En laissant prise à l'assimilation de l'antisionisme à l'antisémitisme, l'humoriste Dieudonné dessert la cause qu'il a longtemps prétendu défendre. Cet amalgame ne peut que réjouir l'UMP et le PS, objectivement unis par une tactique commune à la fois naïve et suicidaire dans la préparation des prochaines élections municipales et européennes.
« L'affaire Dieudonné » : à qui profite le crime ?
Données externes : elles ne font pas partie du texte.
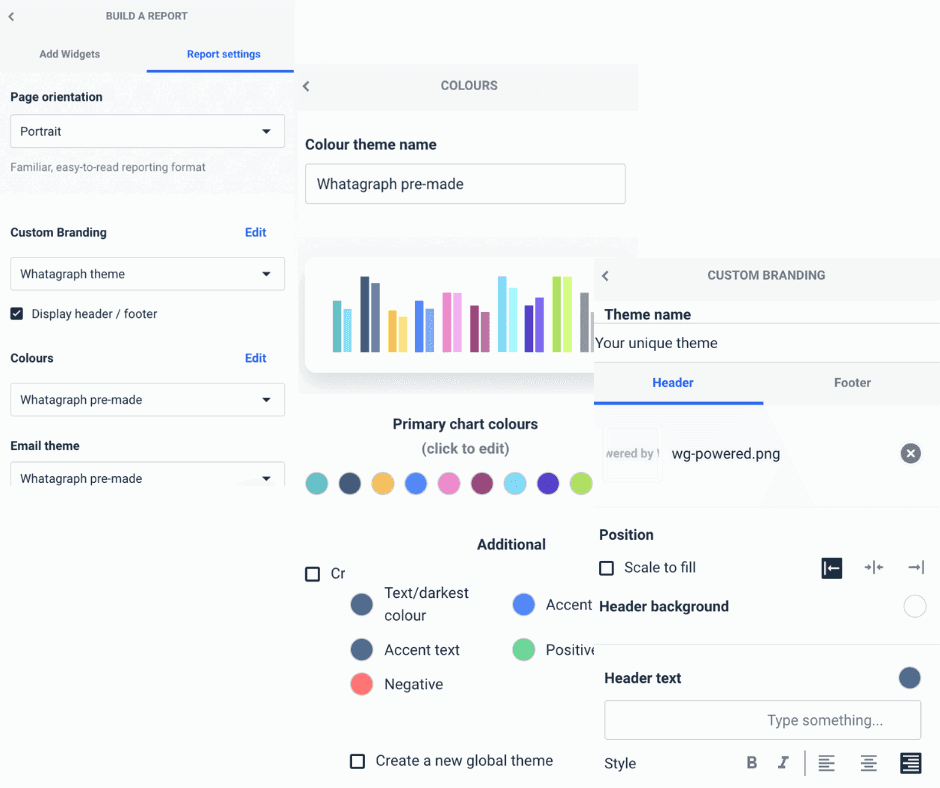The image size is (940, 788).
Task: Open the Add Widgets tab
Action: [70, 54]
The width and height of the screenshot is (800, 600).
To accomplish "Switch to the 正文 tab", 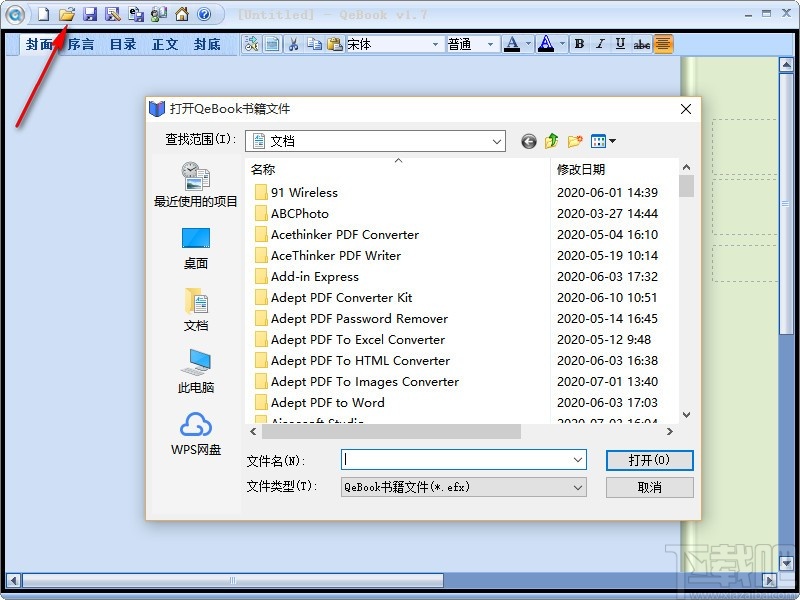I will pos(164,44).
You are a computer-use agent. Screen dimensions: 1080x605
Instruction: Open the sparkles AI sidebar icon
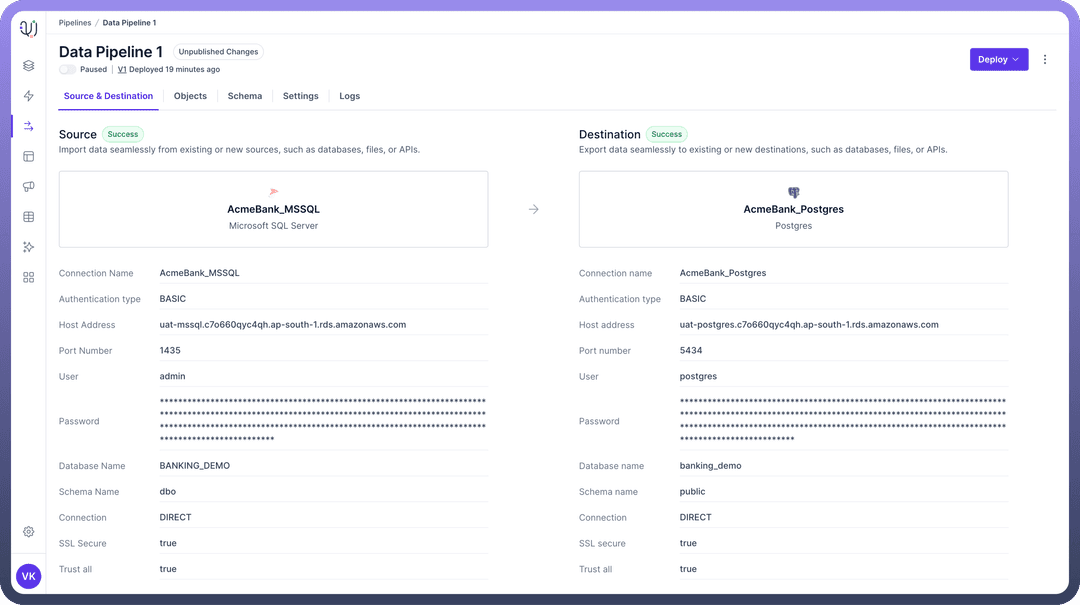(29, 247)
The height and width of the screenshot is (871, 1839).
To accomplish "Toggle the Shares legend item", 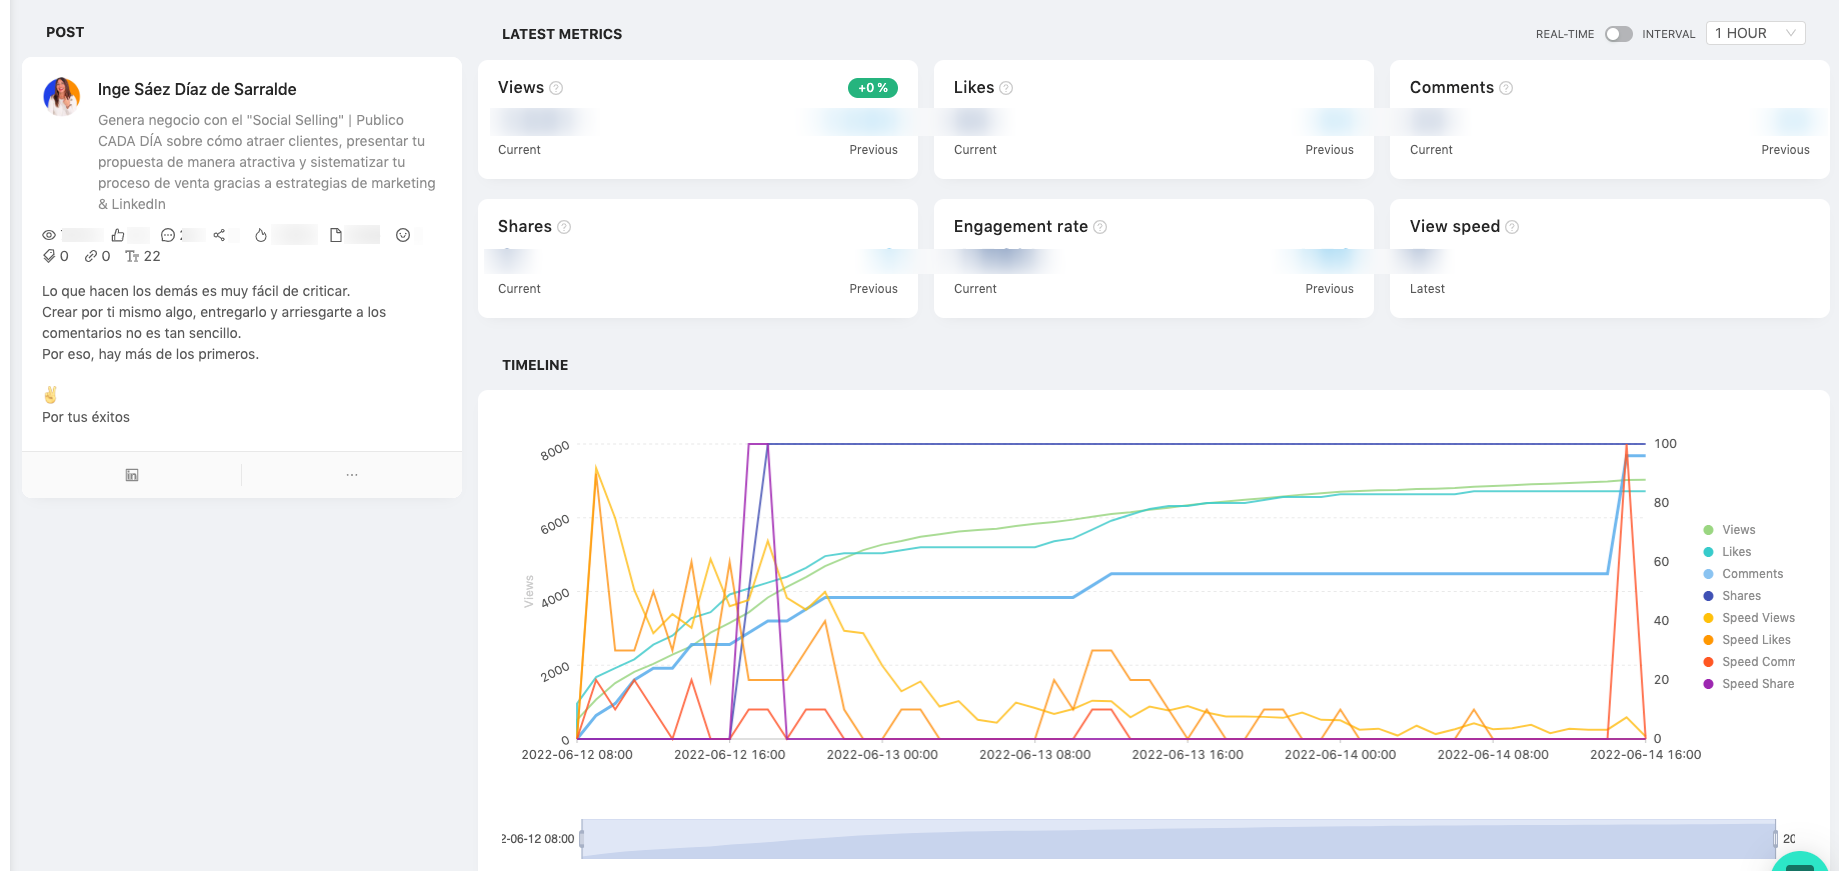I will click(1740, 596).
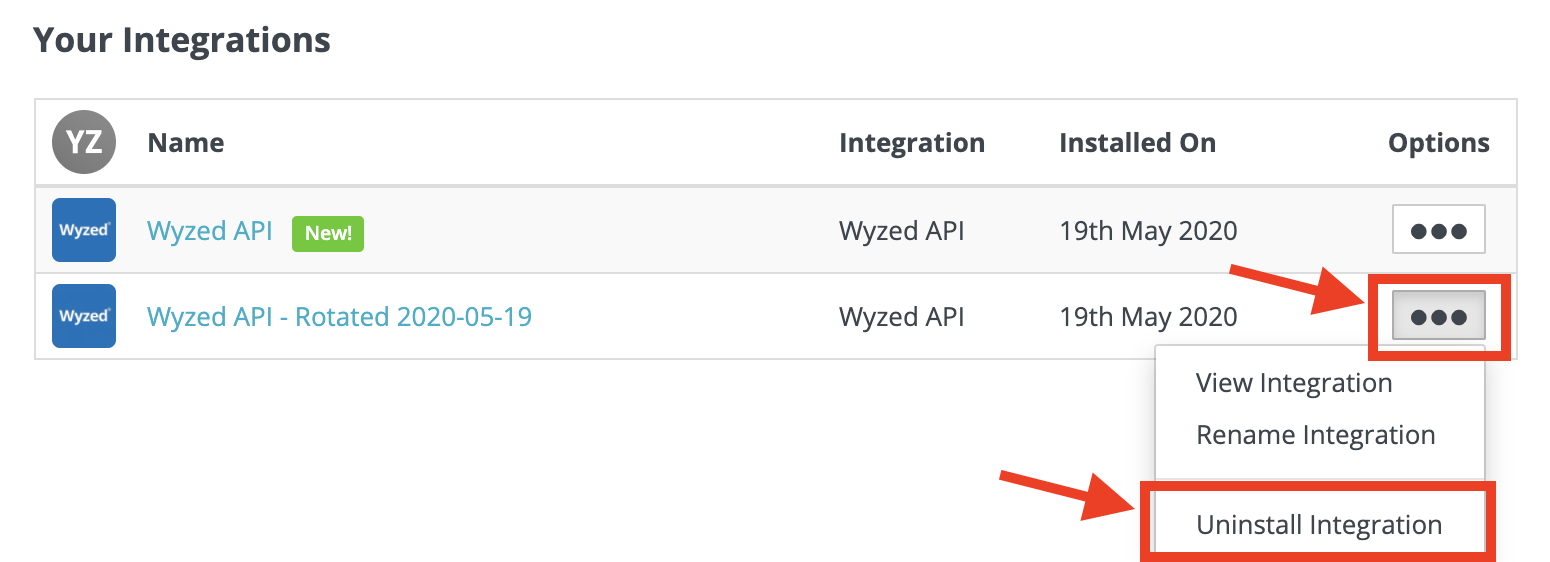Click second row's Wyzed API integration type
The image size is (1550, 562).
tap(901, 317)
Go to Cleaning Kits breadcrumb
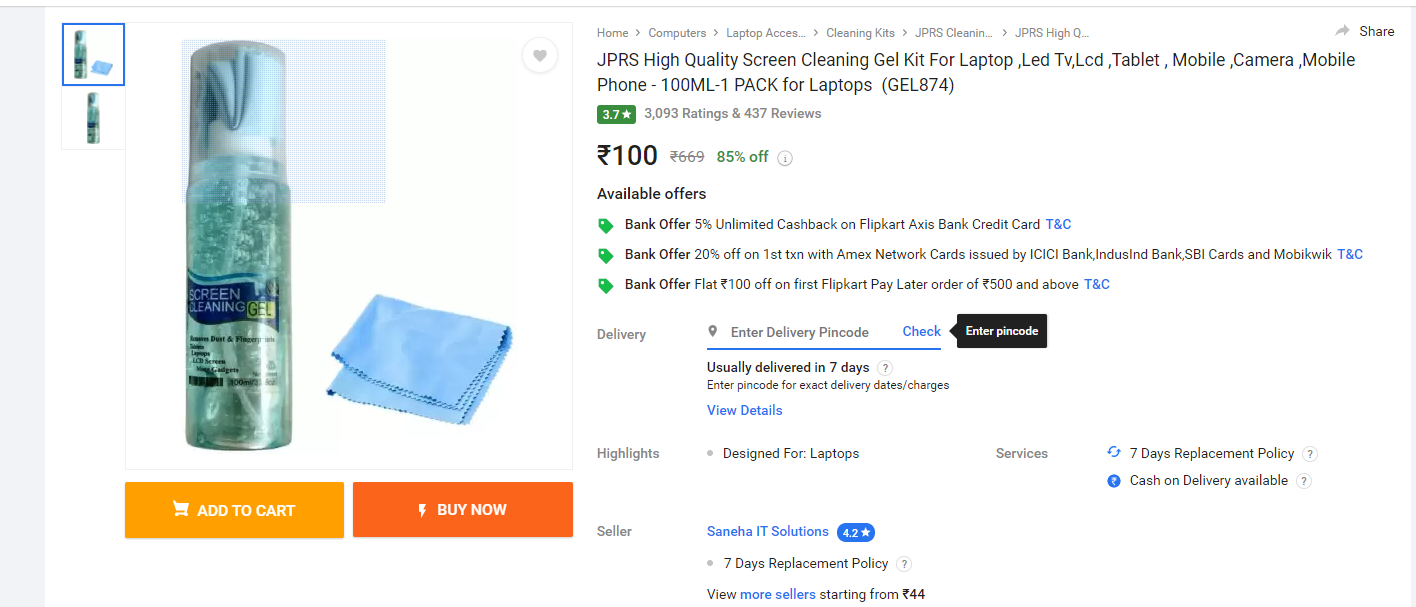This screenshot has width=1416, height=607. point(860,33)
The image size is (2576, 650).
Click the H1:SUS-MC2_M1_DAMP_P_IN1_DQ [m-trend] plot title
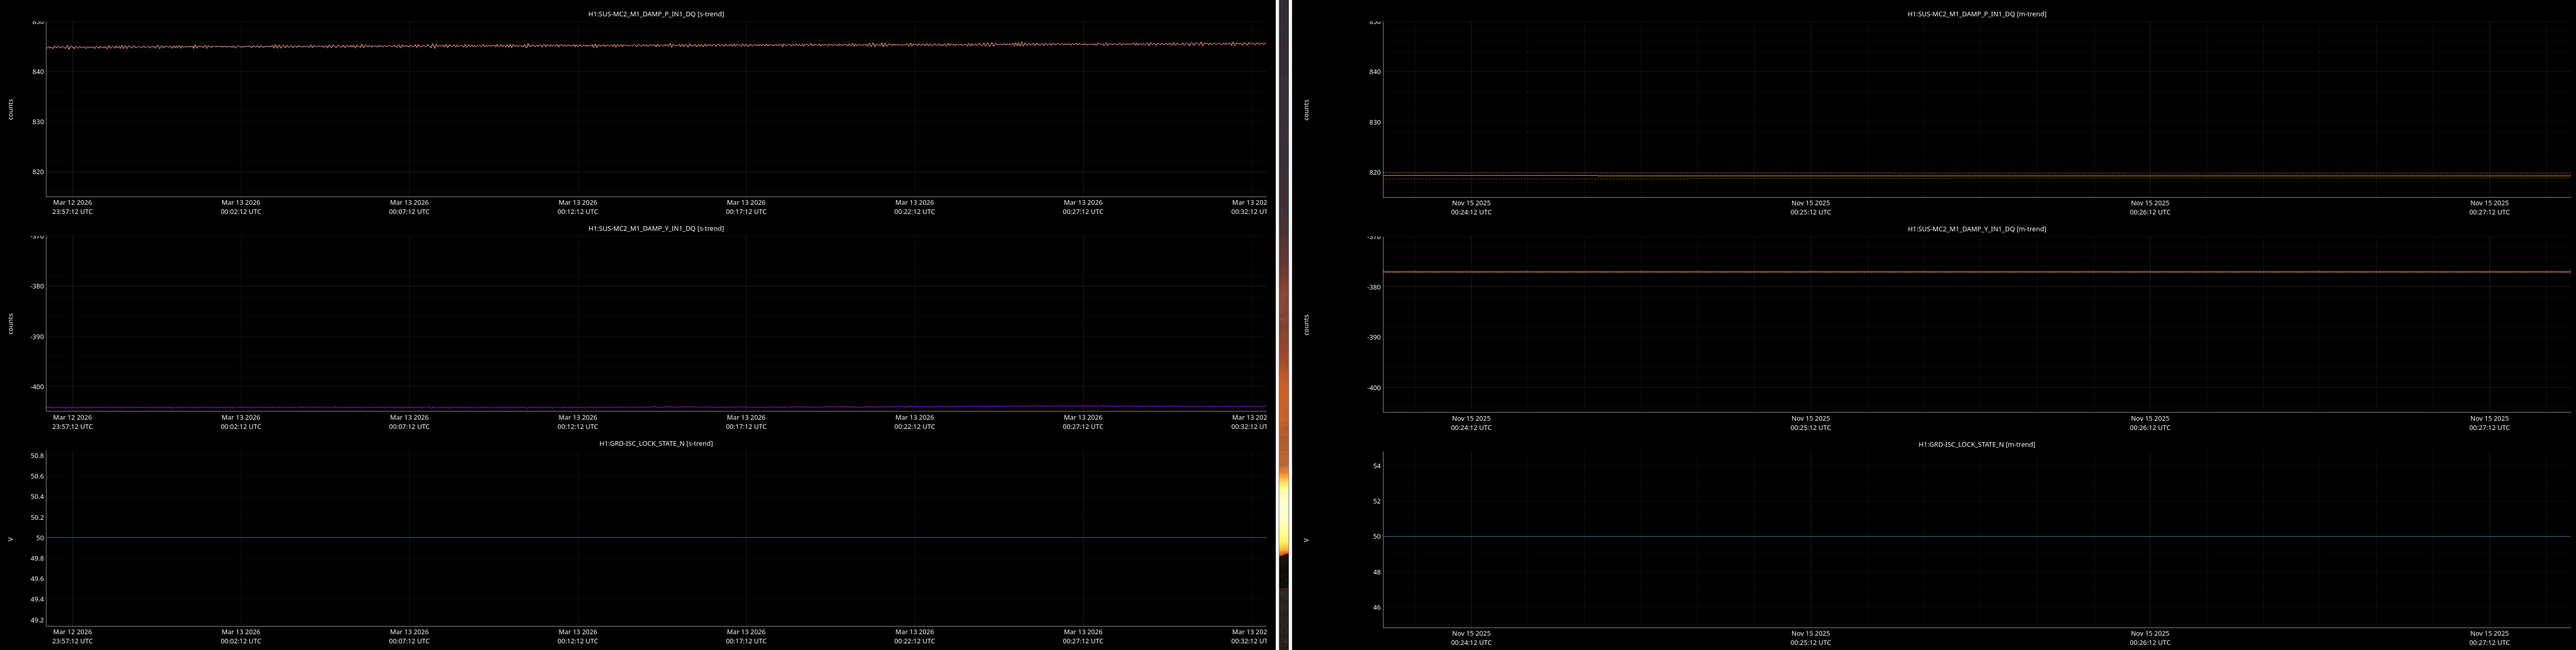[1976, 14]
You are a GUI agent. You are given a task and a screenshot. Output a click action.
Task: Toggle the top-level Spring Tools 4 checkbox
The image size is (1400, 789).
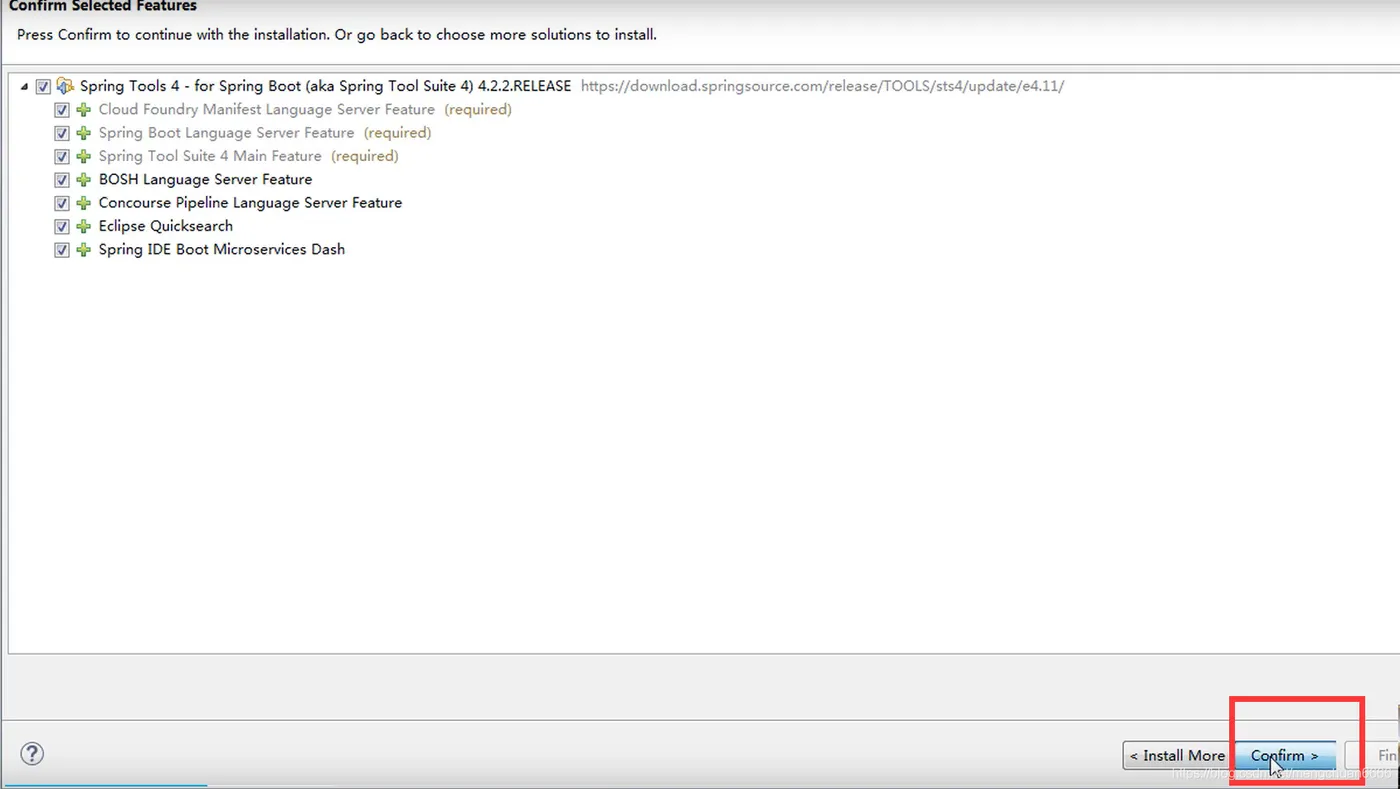click(x=43, y=87)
Dieudonné salit la cause palestinienne.
Et voilà que Manuel Valls, dont on ne peut pas dire que le combat anti-raciste soit la qualité principale, nous fait le coup de l'indignation humaniste à propos de l'antisémitisme de Dieudonné. Nous ne le lui reprocherons pas : les obscénités de l'humoriste sont inexcusables. Naguère, l'ethnologue Claude Lévi-Strauss avait déclaré lors d'un entretien avec le journaliste de France-Culture Georges Charbonnier que « le barbare, c'est celui qui croit à la barbarie ». Un être humain qui déplore (« dommage » dit Dieudonné...) l'absence de chambre à gaz à propos d'un journaliste juif incarne littéralement la barbarie. C'est une faute que nous ne saurions pardonner car Dieudonné salit du même coup deux causes que nous tenons pour justes : l'antisionisme et, corrélativement, la cause palestinienne. Après cela, que reste-t-il de la fin des Réflexions sur la question juive, lorsque Sartre concluait en substance que tant qu'un juif dans le monde craindra pour sa vie parce qu'il est juif, nous ne serons pas libres ? Dieudonné est en train de faire le jeu immoral de ceux qui identifient antisémitisme et antisionisme. Et c'est peut-être bien une première raison pour laquelle il lui est fait tant d'écho.
Un jeu dangereux
Une seconde raison est que, faire de Dieudonné une victime en interdisant ses spectacles, pourrait contribuer à la montée électorale du Front national. En effet, celui-ci n'est plus avare de déclarations condamnant l'antisémitisme et la colonisation dans les territoires occupés. Que cette tactique soit ou non sincère n'est pas ici le sujet. En revanche, la promotion des idées du FN est un jeu dangereux. Les politiciens qui s'y adonnent ont la naïveté de croire que rien n'a changé depuis le temps où Pierre Bérégovoy croyait que la montée du FN rendrait la droite « inéligible ». Les socialistes et leurs alliés feraient bien de se demander si, lors des prochains scrutins, les électeurs voudront « barrer la route au FN » en reportant leurs voix sur le PS, qui fait bon an mal an la promotion du parti lepéniste depuis 1984. Quant aux électeurs de droite, pourquoi diable barreraient-ils la route au FN au profit de l'UMP qui s'exténue à tenter de lui ressembler ?
Stigmatiser l’euroscepticisme, c’est mépriser les peuples
Ni le PS ni l'UMP ni le centre n'ont compris que l'exaspération des électeurs a atteint un degré où le pire est possible, et qu'en conséquence, les insultes de préau d'école ne trompent plus grand'monde. C'est ainsi de l'expression « National populisme » censée stigmatiser la puissante montée de l'euroscepticisme non seulement en France mais aussi dans le reste de l'Europe. Les politiciens minuscules qui l'utilisent, comme récemment Jean-Christophe Cambadélis, risquent de s'en apercevoir à leur dépens, mais il sera vraisemblablement trop tard pour réparer les dégâts causés par leur sale besogne.